Шрифт:
Закладка:
Результат не заставил себя ждать, уже в мае 1607 г. сибирские татары и калмыки совершили набег на Тюменский уезд, боевые действия с переменным успехом продолжались все лето, а затем продолжились летом 1608 г. В 1610 г. калмыки напали на башкирские улусы в долине Миасса, а затем продолжили грабеж по Исети[86]. В 1613 г. тюменским воеводам удалось нанести калмыкам поражение, но затишье на Урале наступило буквально на пару лет.
Уже зимой 1615—1616 гг. в бассейне Камы вспыхнуло восстание башкир, татар, чувашей и удмуртов, которые осадили Осу и Сарапул. Не успели справиться с этим выступлением, как на следующий год сын Кучума - Ишим совместно с калмыками разорил восточную часть Уфимского уезда[87]. Ответный удар в Приишимские степи последовал из Тобольска в 1618 г., татары затихли на три года, но уже осенью 1621 г. калмыки с берегов Тобола совершили набег на Тамьянскую волость Уфимского уезда[88].

▸ Сохранённые строки набора данных
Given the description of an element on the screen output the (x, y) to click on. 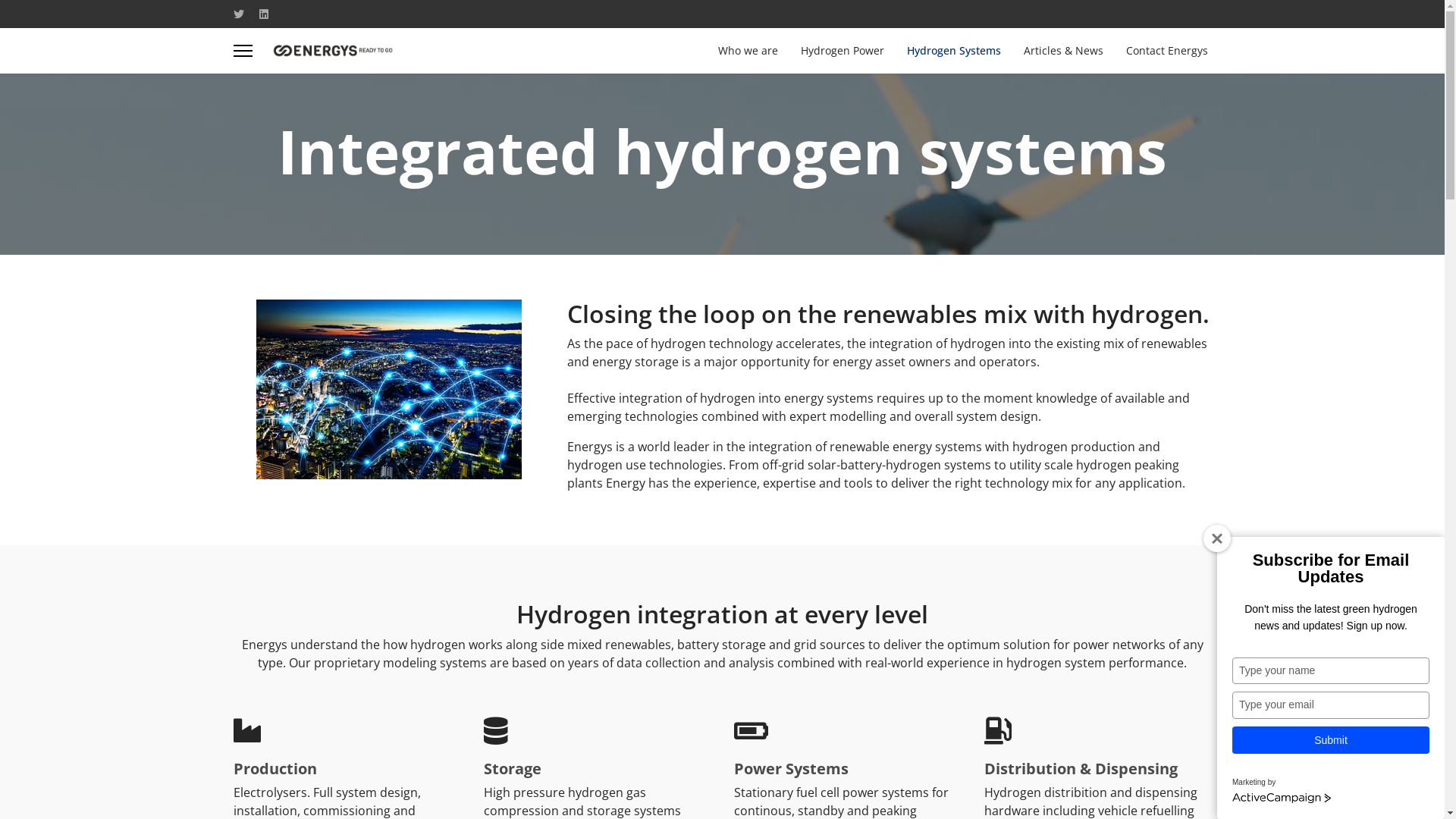
Who we are Element type: text (747, 50)
Hydrogen Systems Element type: text (952, 50)
Menu Element type: hover (242, 50)
ActiveCampaign Element type: text (1281, 798)
Hydrogen Power Element type: text (841, 50)
Submit Element type: text (1330, 739)
Contact Energys Element type: text (1161, 50)
Articles & News Element type: text (1062, 50)
Given the description of an element on the screen output the (x, y) to click on. 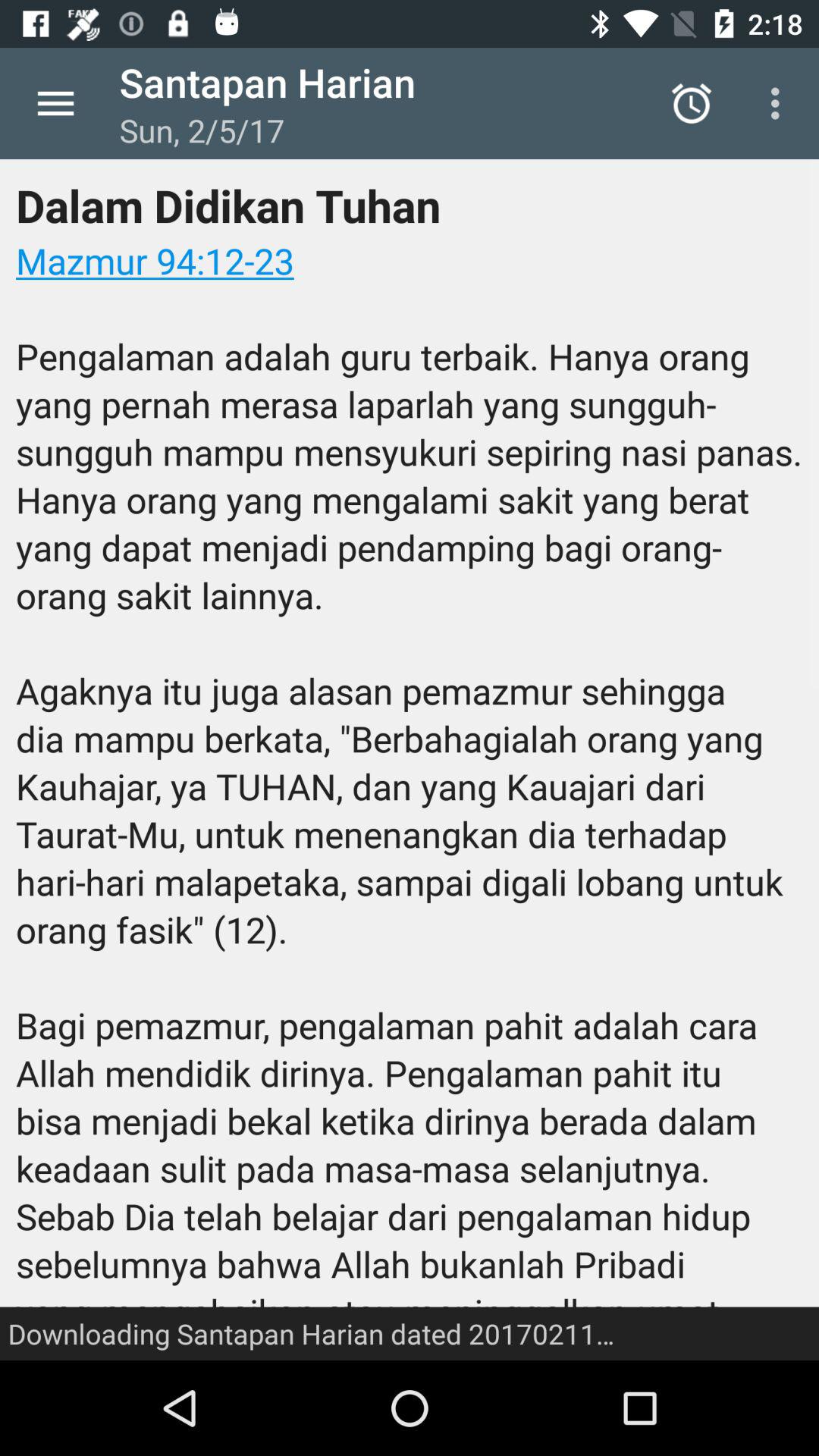
flip to the dalam didikan tuhan (409, 759)
Given the description of an element on the screen output the (x, y) to click on. 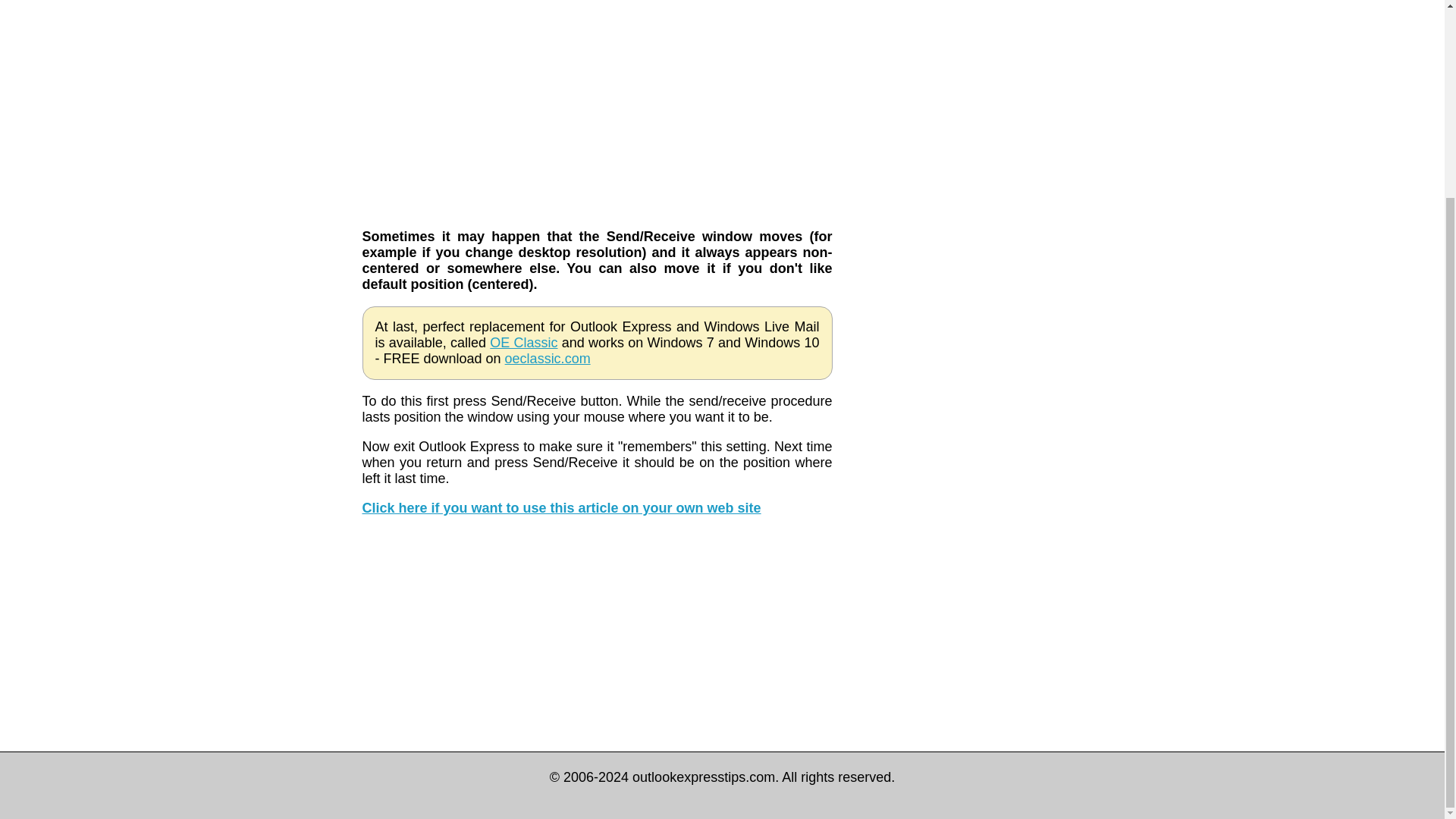
Advertisement (597, 99)
Advertisement (597, 635)
OE Classic (523, 342)
Advertisement (969, 180)
oeclassic.com (548, 358)
Given the description of an element on the screen output the (x, y) to click on. 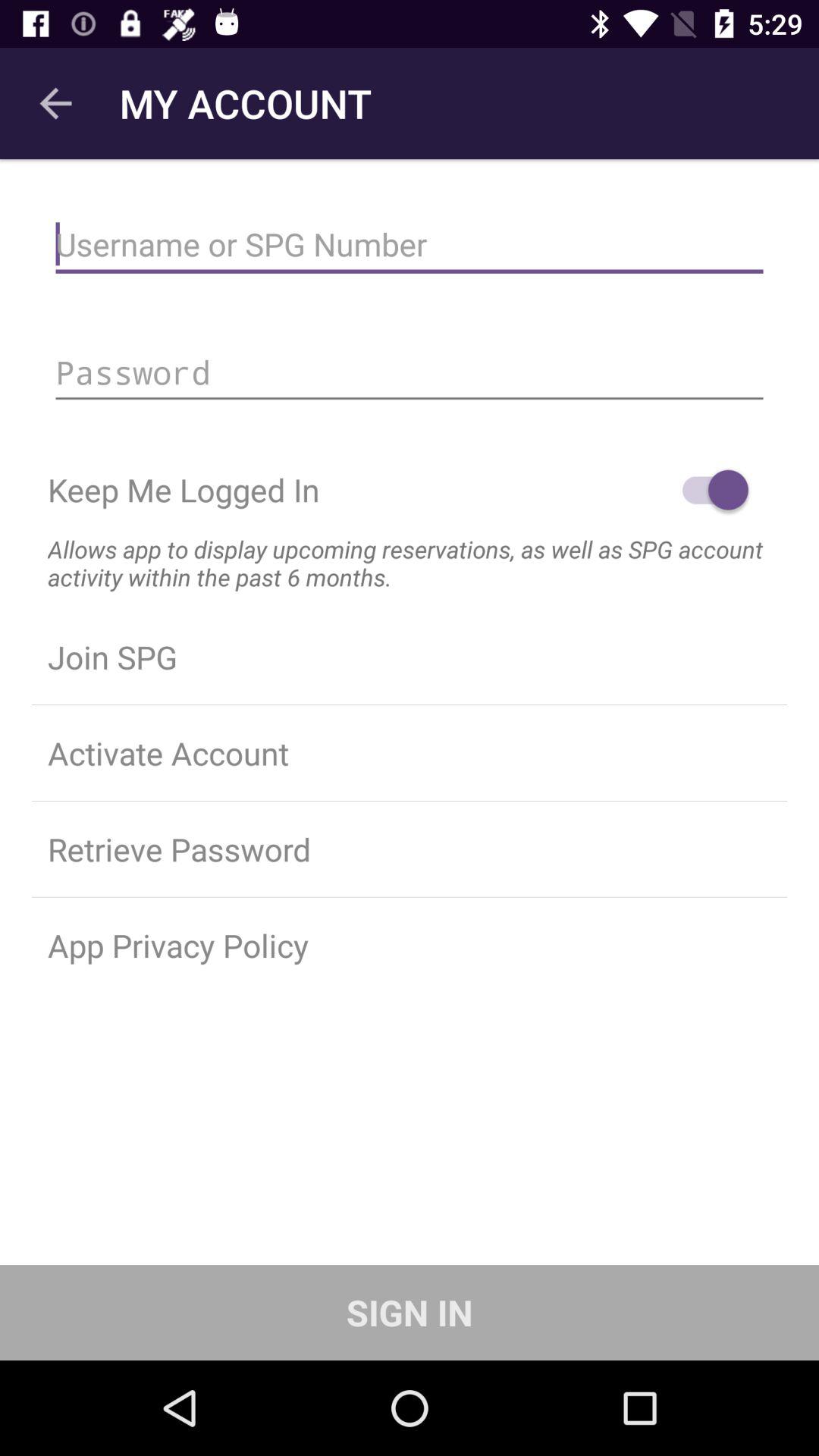
open icon above the allows app to (707, 489)
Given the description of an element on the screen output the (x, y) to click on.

▸ ТЕКСТ ЗАДАНИЯ
Ответьте на вопросы по отрывку о набегах на Урал и в Уфимский уезд:
(a) В каком году тюменские воеводы нанесли калмыкам поражение?
(b) Какие города осадили восставшие зимой 1615—1616 гг.?
(c) На какую волость Уфимского уезда калмыки напали осенью 1621 г.?

▸ РЕЗУЛЬТАТ ВЫПОЛНЕНИЯ
(a) В 1613 г.
(b) Осу и Сарапул.
(c) На Тамьянскую волость.